Stored items
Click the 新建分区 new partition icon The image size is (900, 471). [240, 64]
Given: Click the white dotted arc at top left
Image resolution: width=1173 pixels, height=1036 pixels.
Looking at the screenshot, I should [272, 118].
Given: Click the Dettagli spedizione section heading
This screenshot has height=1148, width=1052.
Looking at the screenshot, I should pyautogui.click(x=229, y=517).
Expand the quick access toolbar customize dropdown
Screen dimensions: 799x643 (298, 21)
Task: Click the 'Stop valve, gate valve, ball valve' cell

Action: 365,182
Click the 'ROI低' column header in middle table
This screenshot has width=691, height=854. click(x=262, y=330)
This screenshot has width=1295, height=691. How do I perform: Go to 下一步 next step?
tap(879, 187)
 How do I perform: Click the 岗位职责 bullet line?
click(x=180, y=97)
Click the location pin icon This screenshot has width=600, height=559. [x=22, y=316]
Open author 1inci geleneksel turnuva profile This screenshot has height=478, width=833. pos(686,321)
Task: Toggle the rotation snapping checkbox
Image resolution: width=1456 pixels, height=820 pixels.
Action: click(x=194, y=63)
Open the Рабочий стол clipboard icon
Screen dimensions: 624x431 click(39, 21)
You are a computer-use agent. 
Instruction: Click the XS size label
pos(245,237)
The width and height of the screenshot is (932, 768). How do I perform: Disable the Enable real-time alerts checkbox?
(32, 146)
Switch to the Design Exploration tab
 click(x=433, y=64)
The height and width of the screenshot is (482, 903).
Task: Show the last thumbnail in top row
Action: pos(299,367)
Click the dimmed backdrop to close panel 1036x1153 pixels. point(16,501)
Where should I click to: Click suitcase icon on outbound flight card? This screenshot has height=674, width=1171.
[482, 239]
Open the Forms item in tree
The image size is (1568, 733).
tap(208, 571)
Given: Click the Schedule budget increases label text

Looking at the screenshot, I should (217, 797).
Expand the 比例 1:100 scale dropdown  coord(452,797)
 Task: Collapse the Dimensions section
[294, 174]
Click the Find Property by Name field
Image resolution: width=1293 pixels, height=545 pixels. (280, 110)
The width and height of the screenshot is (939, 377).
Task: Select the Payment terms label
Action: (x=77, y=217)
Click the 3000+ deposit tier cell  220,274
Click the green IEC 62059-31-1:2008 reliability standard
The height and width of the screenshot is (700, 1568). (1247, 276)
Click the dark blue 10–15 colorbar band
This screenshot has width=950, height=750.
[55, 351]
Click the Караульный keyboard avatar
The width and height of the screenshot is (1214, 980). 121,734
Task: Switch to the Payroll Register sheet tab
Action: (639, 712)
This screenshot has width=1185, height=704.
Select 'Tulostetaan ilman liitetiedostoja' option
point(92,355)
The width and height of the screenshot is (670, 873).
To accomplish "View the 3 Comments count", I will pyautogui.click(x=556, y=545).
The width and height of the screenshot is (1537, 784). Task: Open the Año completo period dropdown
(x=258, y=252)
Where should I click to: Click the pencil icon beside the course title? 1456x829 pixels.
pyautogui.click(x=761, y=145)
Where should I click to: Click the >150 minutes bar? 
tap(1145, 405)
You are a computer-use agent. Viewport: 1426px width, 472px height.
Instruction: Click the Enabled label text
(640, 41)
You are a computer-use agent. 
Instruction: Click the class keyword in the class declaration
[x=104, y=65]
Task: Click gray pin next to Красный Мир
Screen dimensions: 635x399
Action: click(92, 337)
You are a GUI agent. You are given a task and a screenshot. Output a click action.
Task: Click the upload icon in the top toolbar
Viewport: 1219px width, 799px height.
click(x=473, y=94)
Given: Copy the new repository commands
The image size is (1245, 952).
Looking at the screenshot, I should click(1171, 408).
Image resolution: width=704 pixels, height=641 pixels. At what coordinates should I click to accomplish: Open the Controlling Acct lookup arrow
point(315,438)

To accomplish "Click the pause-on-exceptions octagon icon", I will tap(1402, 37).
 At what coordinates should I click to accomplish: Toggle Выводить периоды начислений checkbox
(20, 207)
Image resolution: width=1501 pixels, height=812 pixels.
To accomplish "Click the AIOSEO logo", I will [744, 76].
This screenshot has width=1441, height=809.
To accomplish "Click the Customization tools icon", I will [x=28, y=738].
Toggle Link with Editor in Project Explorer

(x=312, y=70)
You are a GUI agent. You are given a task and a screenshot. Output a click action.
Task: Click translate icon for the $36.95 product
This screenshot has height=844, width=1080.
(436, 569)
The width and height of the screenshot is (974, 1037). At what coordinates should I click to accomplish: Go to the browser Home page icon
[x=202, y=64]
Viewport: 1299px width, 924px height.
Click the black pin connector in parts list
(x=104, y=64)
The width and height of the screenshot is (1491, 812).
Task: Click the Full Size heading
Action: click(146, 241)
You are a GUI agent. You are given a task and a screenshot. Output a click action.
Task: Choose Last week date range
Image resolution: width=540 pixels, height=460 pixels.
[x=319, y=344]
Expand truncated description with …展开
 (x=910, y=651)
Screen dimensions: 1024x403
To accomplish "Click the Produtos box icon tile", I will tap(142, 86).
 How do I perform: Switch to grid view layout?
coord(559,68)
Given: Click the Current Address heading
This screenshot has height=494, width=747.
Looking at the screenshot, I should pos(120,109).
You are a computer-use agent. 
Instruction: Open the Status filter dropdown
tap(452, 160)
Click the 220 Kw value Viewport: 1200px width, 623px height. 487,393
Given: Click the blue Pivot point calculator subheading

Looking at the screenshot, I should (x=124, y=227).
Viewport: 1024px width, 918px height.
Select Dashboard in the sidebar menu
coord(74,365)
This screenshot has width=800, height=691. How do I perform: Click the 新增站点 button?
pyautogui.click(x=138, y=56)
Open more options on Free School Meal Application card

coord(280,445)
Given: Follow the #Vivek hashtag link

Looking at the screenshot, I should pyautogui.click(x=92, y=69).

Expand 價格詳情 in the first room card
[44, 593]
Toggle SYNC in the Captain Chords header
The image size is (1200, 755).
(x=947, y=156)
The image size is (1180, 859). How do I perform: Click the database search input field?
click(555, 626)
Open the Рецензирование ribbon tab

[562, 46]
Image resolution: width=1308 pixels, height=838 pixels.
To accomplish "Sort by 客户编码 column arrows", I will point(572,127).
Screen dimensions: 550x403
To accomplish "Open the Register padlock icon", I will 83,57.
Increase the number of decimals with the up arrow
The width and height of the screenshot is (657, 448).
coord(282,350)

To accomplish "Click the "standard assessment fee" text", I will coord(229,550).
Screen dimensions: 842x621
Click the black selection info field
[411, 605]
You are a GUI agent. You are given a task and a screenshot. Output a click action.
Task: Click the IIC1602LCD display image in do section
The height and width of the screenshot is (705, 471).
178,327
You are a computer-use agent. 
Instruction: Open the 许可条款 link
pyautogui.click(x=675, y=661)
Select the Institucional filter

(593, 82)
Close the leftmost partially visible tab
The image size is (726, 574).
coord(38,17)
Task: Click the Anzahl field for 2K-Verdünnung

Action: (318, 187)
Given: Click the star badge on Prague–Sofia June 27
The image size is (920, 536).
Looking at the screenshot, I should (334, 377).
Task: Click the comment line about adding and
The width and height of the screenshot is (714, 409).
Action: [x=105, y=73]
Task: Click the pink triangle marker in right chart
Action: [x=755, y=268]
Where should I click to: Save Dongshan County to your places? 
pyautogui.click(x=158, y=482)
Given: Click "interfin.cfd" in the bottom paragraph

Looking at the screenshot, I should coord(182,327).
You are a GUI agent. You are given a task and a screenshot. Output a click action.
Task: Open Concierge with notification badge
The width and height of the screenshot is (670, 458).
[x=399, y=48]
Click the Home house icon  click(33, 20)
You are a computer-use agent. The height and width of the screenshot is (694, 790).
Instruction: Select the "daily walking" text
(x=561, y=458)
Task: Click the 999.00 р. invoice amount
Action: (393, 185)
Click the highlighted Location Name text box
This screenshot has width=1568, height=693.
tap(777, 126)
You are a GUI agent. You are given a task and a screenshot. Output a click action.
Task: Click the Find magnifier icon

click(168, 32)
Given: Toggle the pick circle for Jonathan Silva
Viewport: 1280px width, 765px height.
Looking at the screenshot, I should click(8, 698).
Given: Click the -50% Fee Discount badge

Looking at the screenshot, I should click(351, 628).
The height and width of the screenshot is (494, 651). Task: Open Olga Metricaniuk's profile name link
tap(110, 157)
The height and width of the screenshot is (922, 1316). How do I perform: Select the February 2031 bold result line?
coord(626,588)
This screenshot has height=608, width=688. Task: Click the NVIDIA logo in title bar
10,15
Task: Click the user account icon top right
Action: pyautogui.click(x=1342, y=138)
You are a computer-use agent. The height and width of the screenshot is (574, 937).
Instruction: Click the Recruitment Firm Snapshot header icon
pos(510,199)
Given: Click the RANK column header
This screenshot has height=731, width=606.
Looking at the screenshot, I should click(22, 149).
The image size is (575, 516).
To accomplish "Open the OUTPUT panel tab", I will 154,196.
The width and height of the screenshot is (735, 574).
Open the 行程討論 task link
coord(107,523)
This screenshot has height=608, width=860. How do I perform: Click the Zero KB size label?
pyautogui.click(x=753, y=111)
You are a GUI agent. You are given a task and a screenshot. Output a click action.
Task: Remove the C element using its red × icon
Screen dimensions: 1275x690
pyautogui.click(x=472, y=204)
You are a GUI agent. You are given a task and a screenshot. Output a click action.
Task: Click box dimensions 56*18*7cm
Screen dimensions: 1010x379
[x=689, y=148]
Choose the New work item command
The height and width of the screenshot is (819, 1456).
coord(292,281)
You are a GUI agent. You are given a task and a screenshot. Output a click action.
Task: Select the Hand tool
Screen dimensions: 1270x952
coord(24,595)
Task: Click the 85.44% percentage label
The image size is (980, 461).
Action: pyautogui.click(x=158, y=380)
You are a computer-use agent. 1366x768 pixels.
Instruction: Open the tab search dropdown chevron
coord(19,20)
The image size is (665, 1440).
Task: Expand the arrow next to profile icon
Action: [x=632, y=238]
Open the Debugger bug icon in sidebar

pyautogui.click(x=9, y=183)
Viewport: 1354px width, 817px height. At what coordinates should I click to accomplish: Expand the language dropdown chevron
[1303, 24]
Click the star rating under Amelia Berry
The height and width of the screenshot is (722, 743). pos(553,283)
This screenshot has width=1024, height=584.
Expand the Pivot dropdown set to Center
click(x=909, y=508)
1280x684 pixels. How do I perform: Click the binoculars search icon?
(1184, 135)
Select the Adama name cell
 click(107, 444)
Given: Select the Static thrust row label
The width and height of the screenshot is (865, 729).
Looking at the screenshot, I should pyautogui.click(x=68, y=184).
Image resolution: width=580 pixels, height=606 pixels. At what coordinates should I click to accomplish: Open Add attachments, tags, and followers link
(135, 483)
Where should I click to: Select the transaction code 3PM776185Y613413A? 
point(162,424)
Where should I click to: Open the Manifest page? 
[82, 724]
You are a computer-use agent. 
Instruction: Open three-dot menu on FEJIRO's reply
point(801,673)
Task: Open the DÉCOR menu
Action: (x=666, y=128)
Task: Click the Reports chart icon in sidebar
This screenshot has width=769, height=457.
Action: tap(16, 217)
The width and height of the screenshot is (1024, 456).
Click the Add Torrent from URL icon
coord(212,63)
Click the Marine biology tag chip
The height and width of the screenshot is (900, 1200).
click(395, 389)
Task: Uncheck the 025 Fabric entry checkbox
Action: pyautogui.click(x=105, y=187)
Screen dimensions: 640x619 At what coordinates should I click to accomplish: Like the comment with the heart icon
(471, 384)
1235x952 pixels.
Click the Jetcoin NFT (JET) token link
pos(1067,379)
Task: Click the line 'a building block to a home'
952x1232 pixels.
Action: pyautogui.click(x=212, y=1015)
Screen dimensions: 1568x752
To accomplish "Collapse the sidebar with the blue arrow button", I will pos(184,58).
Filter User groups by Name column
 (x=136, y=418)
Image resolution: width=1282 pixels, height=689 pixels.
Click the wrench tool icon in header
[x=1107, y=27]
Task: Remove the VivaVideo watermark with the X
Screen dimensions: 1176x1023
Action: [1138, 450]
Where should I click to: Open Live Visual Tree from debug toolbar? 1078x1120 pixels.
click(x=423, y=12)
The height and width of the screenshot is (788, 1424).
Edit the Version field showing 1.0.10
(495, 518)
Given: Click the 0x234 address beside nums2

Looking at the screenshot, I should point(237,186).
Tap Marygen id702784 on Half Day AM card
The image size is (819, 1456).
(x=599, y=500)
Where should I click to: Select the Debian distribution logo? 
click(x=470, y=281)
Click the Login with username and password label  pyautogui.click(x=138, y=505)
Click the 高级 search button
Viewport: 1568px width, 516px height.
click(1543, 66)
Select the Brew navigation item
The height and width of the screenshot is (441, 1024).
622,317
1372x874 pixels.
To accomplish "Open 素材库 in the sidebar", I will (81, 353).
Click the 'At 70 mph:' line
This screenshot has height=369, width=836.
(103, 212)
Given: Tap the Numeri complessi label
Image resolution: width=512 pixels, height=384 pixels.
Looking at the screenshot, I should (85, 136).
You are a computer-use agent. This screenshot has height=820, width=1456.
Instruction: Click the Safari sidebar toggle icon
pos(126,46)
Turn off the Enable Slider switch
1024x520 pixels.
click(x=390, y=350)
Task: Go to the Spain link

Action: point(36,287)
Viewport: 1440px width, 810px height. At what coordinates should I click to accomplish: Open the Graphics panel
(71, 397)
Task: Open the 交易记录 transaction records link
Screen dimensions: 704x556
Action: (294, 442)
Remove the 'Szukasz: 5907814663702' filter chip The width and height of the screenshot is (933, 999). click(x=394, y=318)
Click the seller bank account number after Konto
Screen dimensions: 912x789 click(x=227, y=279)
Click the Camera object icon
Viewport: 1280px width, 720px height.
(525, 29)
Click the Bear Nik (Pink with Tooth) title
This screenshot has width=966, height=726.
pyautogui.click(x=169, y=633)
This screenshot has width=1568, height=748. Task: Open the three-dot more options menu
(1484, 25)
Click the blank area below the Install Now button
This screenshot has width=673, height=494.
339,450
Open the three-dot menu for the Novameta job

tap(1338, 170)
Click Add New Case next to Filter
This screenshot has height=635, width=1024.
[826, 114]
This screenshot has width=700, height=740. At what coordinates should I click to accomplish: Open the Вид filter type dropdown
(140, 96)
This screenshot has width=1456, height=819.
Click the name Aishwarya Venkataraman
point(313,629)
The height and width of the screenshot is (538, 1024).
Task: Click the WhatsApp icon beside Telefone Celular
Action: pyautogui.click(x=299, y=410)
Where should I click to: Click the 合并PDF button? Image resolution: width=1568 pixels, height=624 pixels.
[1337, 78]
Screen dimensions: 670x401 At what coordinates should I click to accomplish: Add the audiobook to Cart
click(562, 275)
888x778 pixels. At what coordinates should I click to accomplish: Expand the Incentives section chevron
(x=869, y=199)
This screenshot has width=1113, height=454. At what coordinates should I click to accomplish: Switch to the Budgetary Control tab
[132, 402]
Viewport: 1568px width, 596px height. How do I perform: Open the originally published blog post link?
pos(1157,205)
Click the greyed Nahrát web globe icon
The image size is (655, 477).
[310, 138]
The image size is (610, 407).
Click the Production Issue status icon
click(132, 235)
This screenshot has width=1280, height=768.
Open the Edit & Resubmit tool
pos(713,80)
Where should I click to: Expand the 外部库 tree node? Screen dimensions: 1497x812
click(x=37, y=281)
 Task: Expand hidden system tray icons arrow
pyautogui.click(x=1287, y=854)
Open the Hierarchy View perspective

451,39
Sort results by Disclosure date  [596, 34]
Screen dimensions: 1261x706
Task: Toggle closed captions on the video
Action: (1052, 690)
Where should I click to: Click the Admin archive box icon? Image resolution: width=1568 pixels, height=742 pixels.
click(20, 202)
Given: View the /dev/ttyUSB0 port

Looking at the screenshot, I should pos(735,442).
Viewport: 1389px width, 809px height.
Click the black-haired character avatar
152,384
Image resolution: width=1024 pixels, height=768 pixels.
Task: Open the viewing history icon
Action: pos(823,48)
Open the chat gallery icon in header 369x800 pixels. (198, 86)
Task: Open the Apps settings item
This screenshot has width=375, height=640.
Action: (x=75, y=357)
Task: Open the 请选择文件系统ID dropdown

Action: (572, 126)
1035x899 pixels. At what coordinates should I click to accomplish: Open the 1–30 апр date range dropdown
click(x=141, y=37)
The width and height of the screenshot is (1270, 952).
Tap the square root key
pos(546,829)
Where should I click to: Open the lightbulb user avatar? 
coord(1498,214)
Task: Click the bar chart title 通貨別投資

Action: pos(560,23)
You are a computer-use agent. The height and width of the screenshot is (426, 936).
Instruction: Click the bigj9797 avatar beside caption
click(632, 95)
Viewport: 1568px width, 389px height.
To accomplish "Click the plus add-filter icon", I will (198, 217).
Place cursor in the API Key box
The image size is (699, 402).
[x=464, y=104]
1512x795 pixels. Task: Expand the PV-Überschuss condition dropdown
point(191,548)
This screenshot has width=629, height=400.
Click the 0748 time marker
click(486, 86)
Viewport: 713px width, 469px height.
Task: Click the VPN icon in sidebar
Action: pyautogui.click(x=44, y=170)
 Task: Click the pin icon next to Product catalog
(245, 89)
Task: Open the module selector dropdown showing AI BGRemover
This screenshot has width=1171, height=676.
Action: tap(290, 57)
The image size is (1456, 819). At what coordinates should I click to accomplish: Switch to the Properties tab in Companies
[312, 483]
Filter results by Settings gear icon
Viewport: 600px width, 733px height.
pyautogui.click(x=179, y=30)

Directions for this task
If a line above contains the word "chip", list it.

Problem solution
Click the Marine biology tag chip
Remove the 'Szukasz: 5907814663702' filter chip The width and height of the screenshot is (933, 999). click(x=394, y=318)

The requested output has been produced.